◆ To be done ◆
Lay out the lines of the records as a numbered list, starting at the line that contains "You are a GUI" and ending at the line that contains "Task: Select the License Questions card panel", with blank lines left out.

◆ Task data ◆

= = = = =

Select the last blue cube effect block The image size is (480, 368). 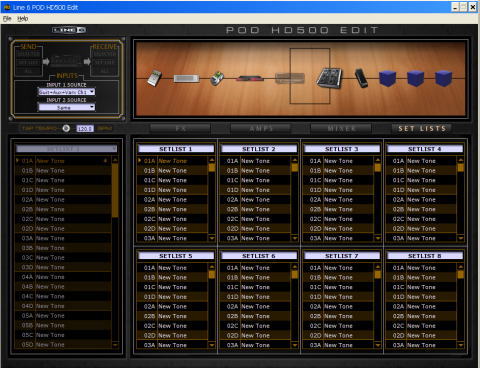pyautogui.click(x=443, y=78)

= = = = =

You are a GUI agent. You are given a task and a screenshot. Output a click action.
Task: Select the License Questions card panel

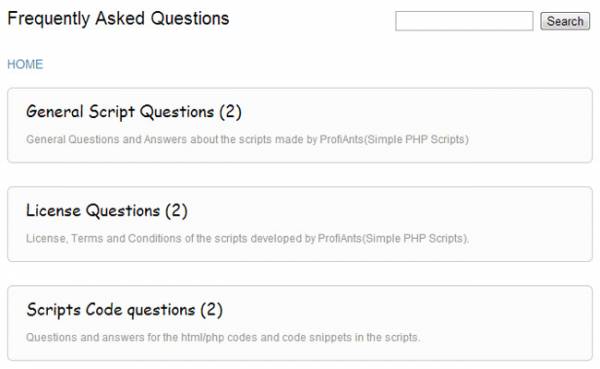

= = = = =

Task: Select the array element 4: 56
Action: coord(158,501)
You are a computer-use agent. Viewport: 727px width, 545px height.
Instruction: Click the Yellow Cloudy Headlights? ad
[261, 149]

= = = = =

◆ Reply ◆
1. You are a GUI agent. You are given a task and a screenshot. Output a click action.
2. Task: Select the License Questions card panel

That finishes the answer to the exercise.